*About this exercise*:
Your answer must be the exact lines from the one with "You are a computer-use agent." to the end of the data, both included, with no pictures.

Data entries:
◇ ◇ ◇

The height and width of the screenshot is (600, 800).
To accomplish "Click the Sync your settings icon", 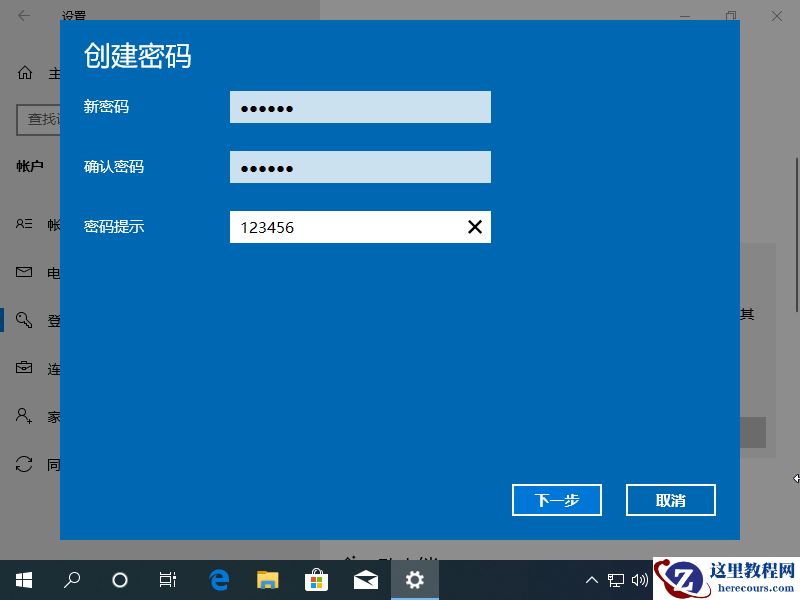I will (25, 463).
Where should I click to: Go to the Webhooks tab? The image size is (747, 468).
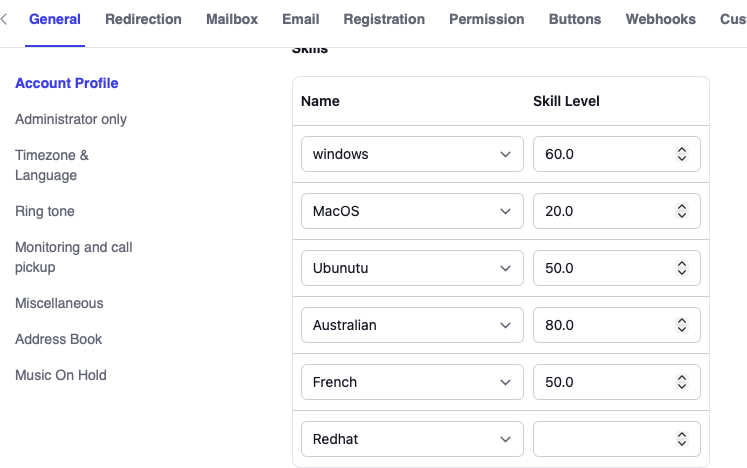point(660,19)
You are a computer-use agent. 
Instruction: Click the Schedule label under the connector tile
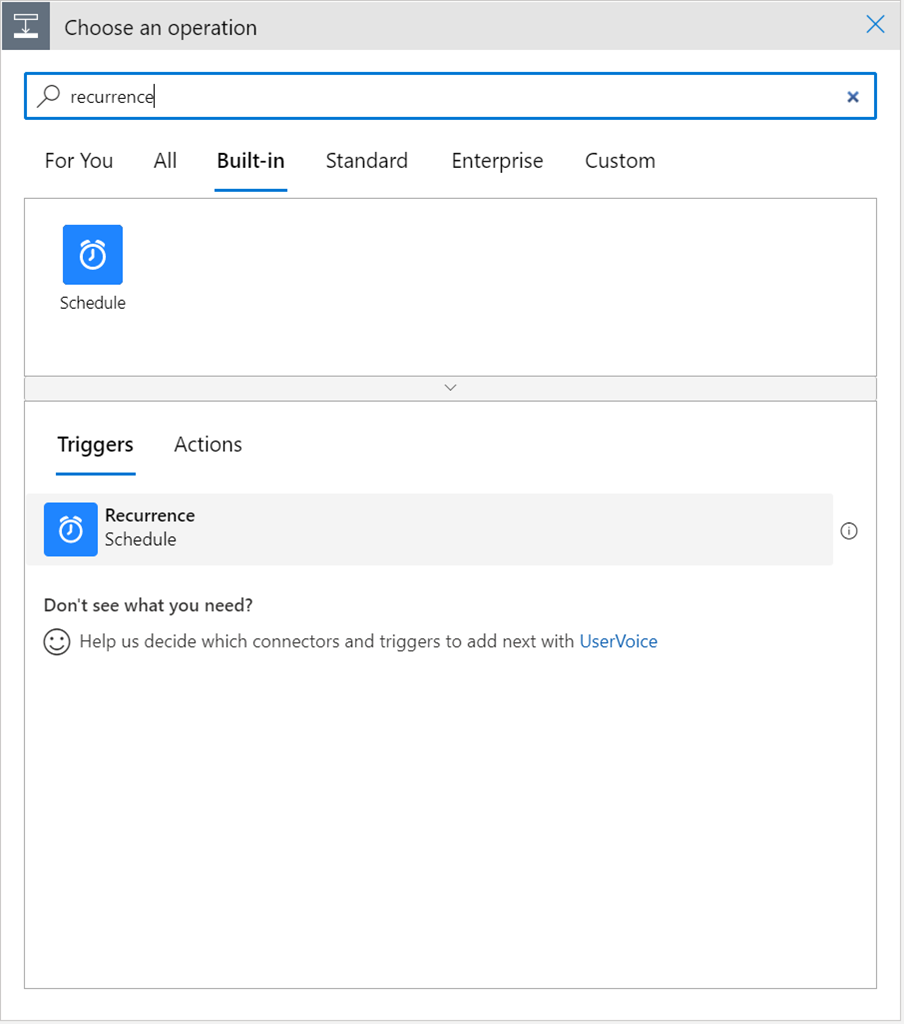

◇ ◇ ◇

*Written solution*:
You are a computer-use agent. 
Instruction: Click the Schedule label under the connector tile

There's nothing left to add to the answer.